ACTIVITY: Convert the stretch from the line containing "At what (x,y)" through the end of the records into a JSON list of strings, one string per line, with blank lines left out. Leave the pictures out of the answer.

Records from a data source
===============

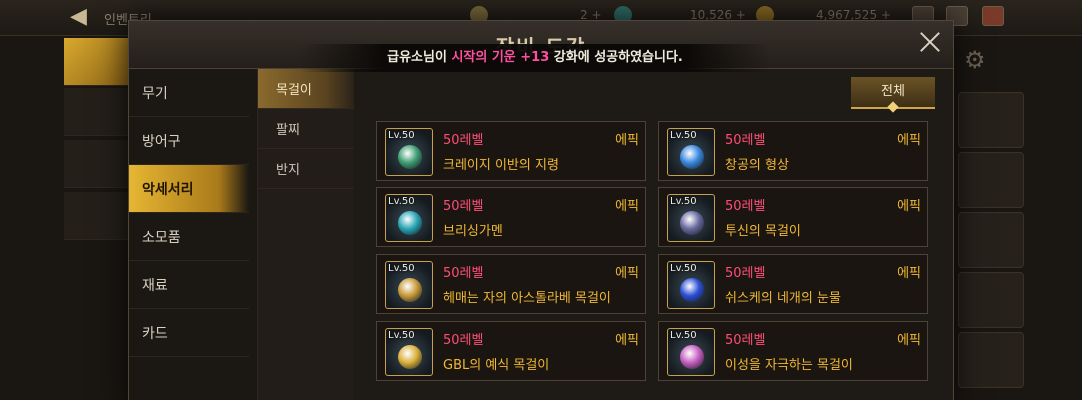  What do you see at coordinates (893, 92) in the screenshot?
I see `filter-label: 전체` at bounding box center [893, 92].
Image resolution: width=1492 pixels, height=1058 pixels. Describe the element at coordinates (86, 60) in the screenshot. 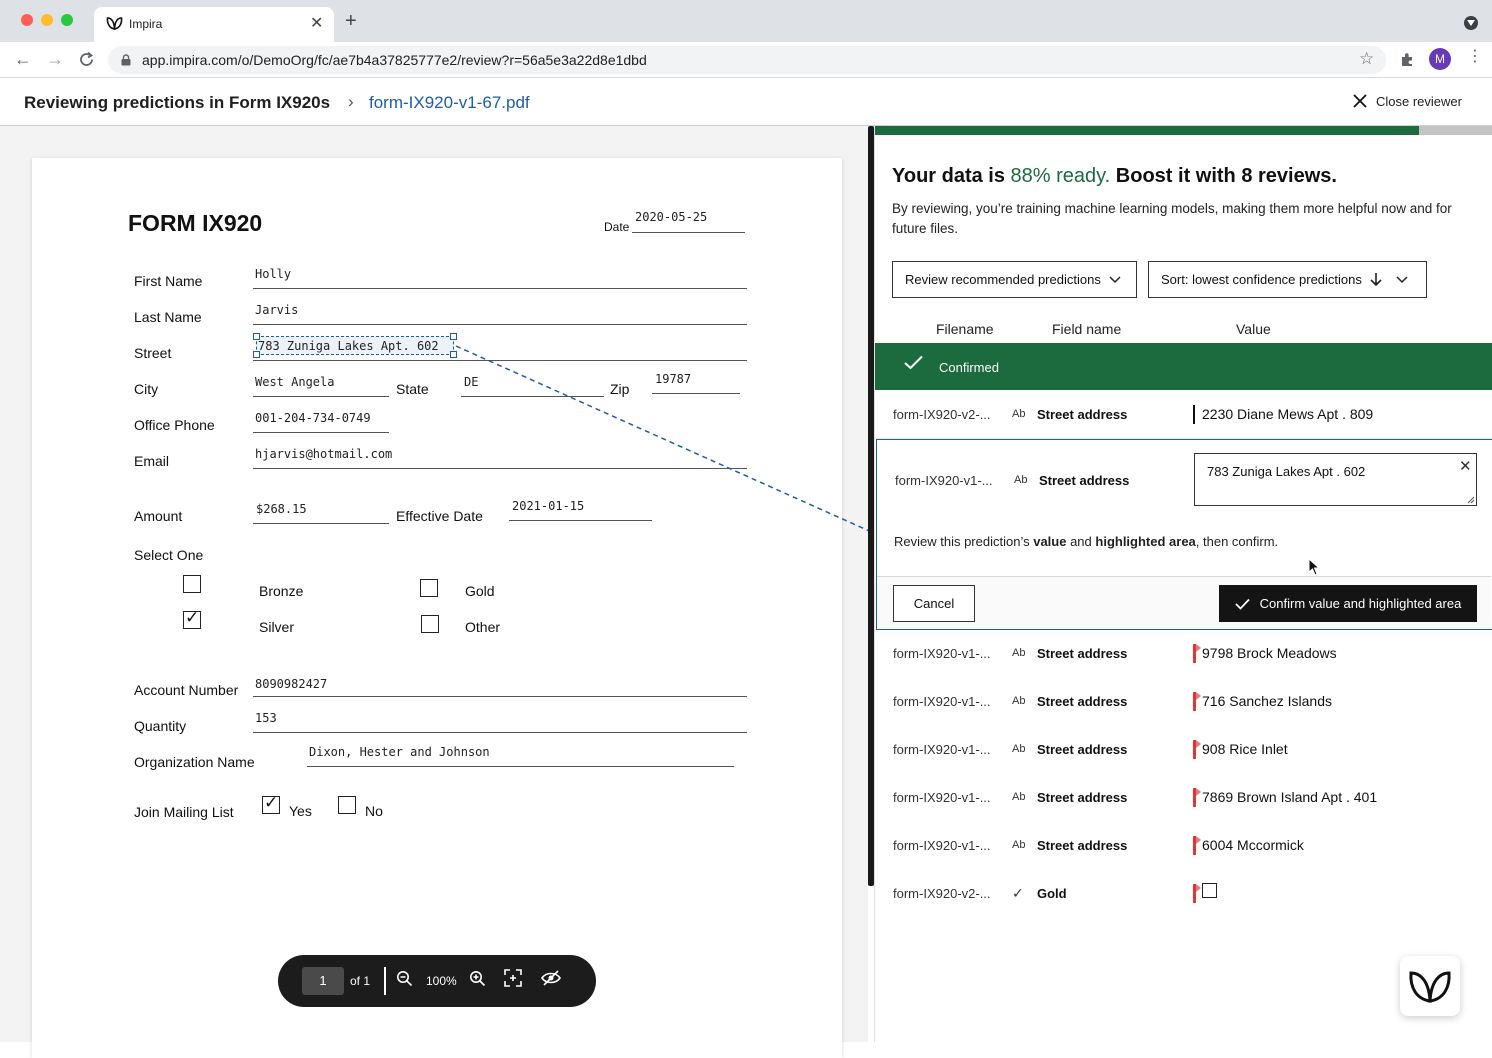

I see `reload-icon` at that location.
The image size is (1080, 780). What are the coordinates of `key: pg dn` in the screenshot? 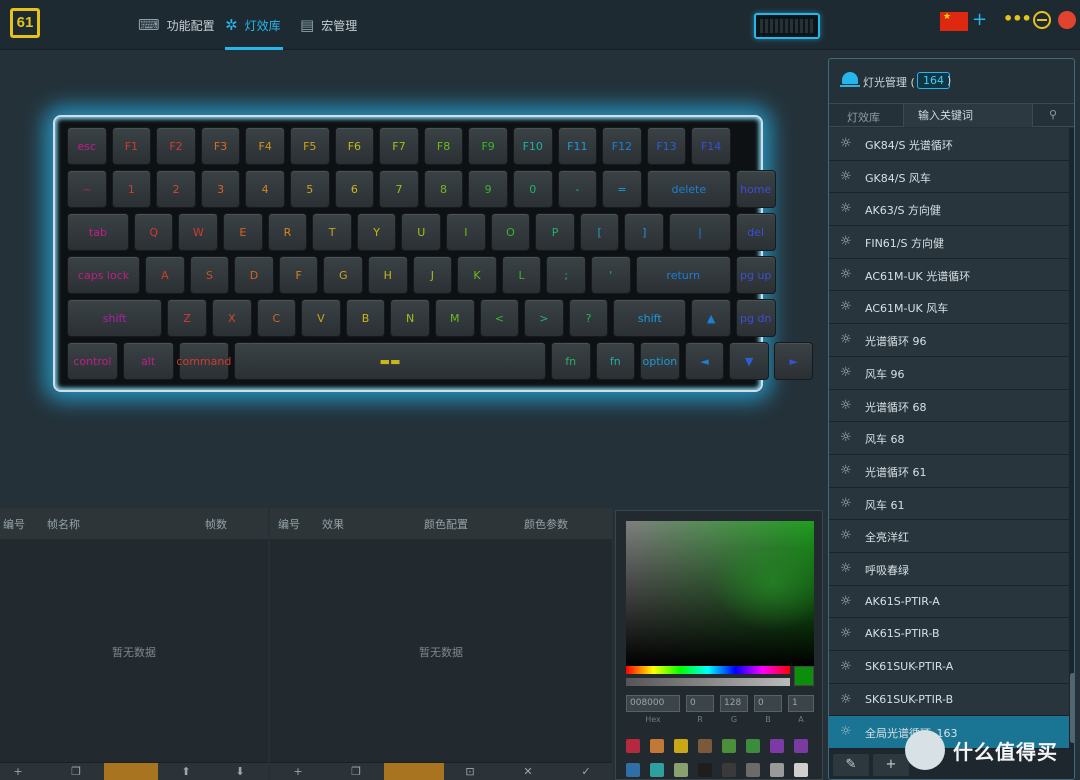 It's located at (756, 318).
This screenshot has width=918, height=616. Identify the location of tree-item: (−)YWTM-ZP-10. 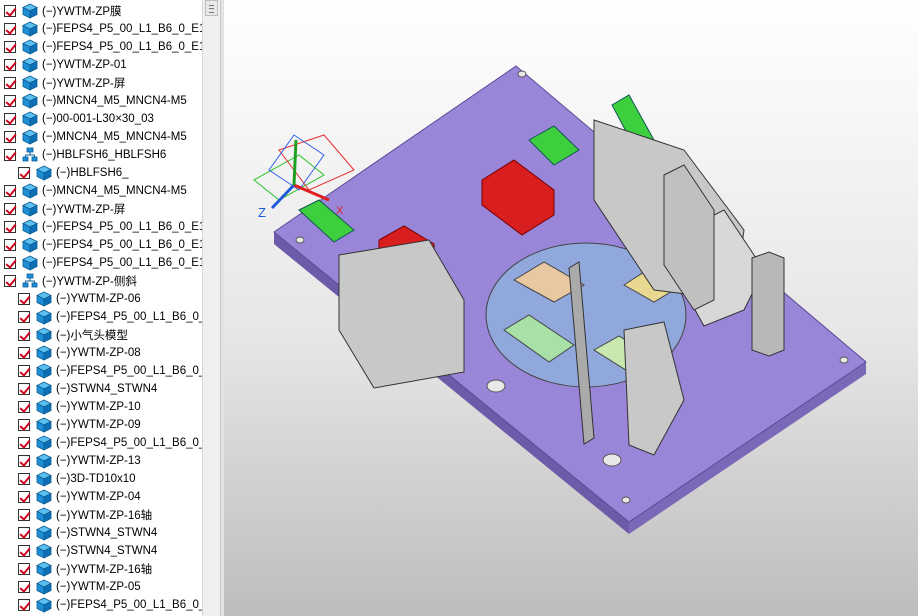
(101, 407).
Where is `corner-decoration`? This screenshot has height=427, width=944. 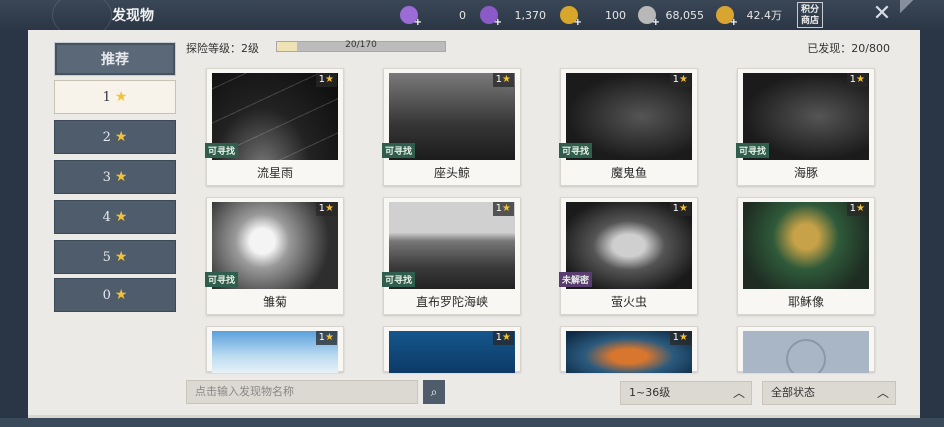 corner-decoration is located at coordinates (922, 15).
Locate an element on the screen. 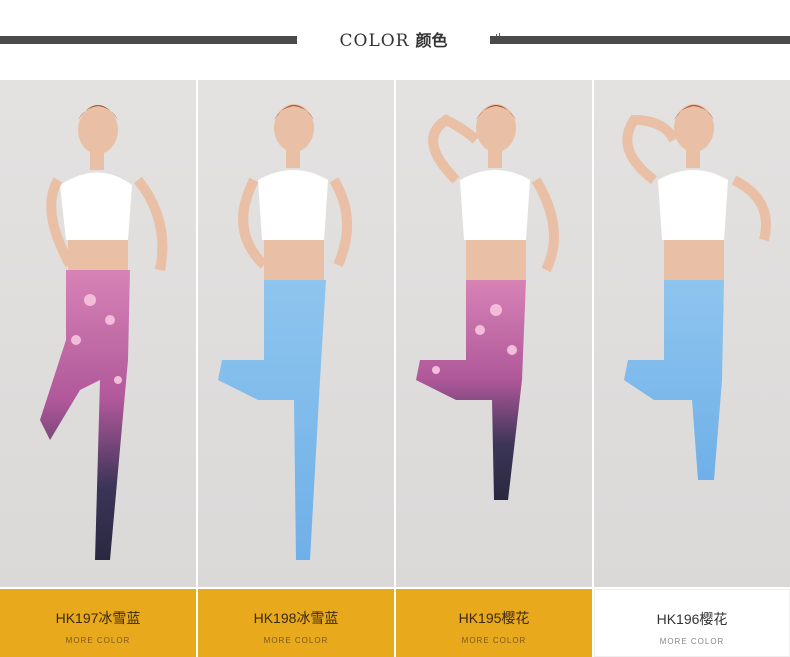 The width and height of the screenshot is (790, 657). tick-marks-icon is located at coordinates (497, 33).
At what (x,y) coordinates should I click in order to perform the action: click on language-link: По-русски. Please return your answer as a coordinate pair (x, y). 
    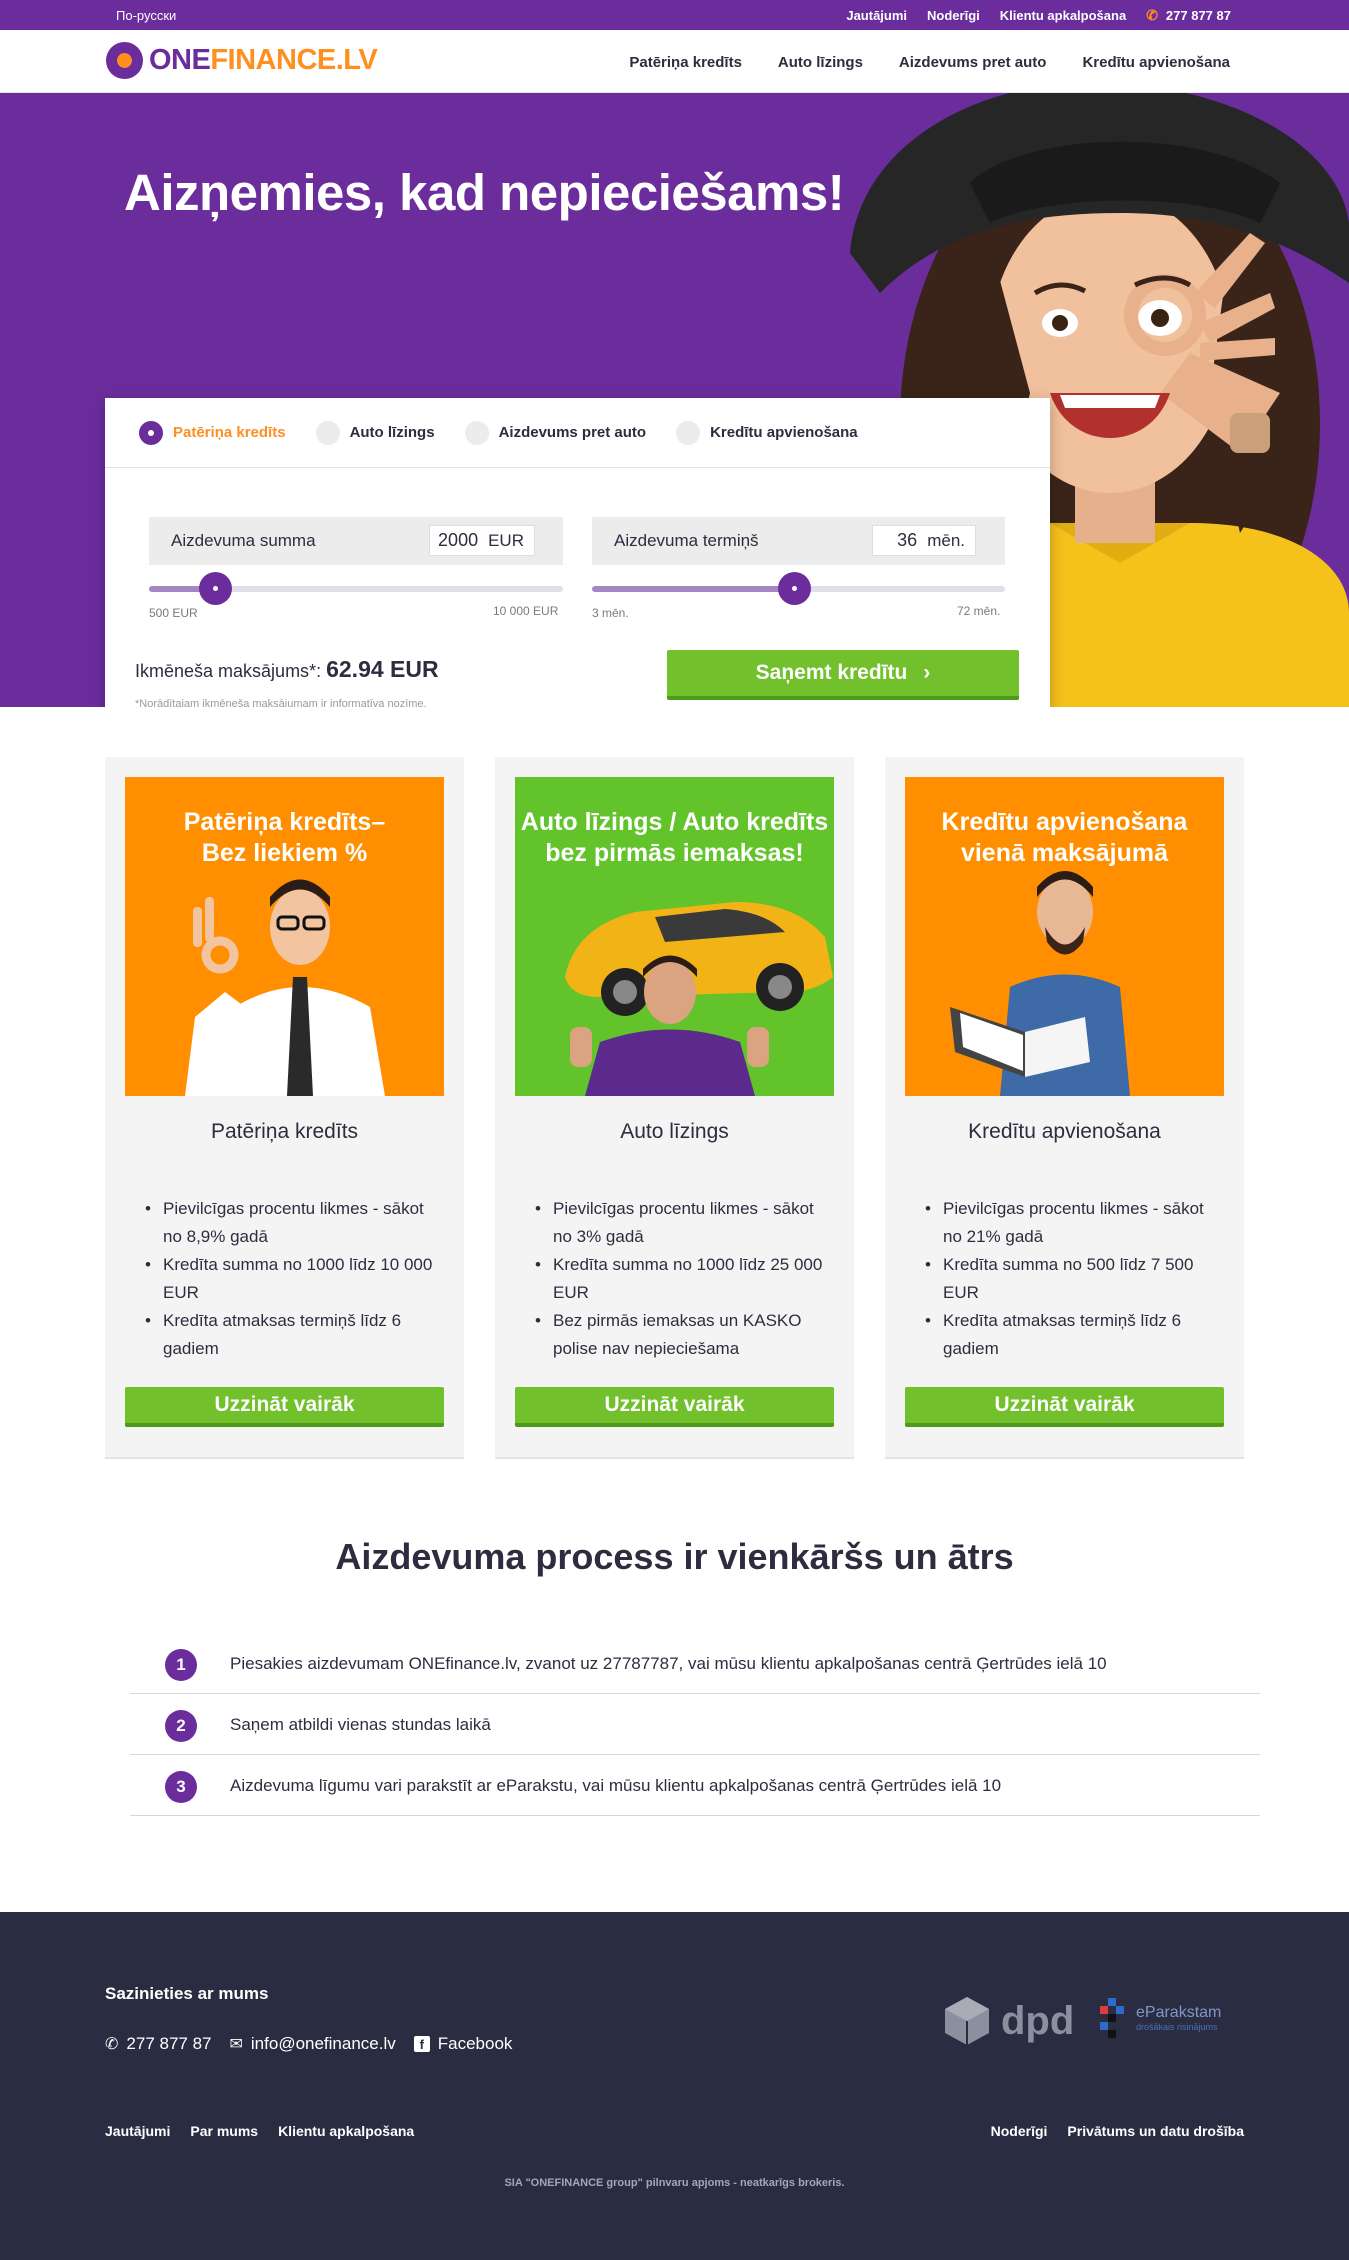
    Looking at the image, I should click on (146, 16).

===============

SOLUTION:
[
  "At what (x,y) coordinates should I click in order to perform the action: click on language-link: По-русски. Please return your answer as a coordinate pair (x, y). ",
  "    Looking at the image, I should click on (146, 16)."
]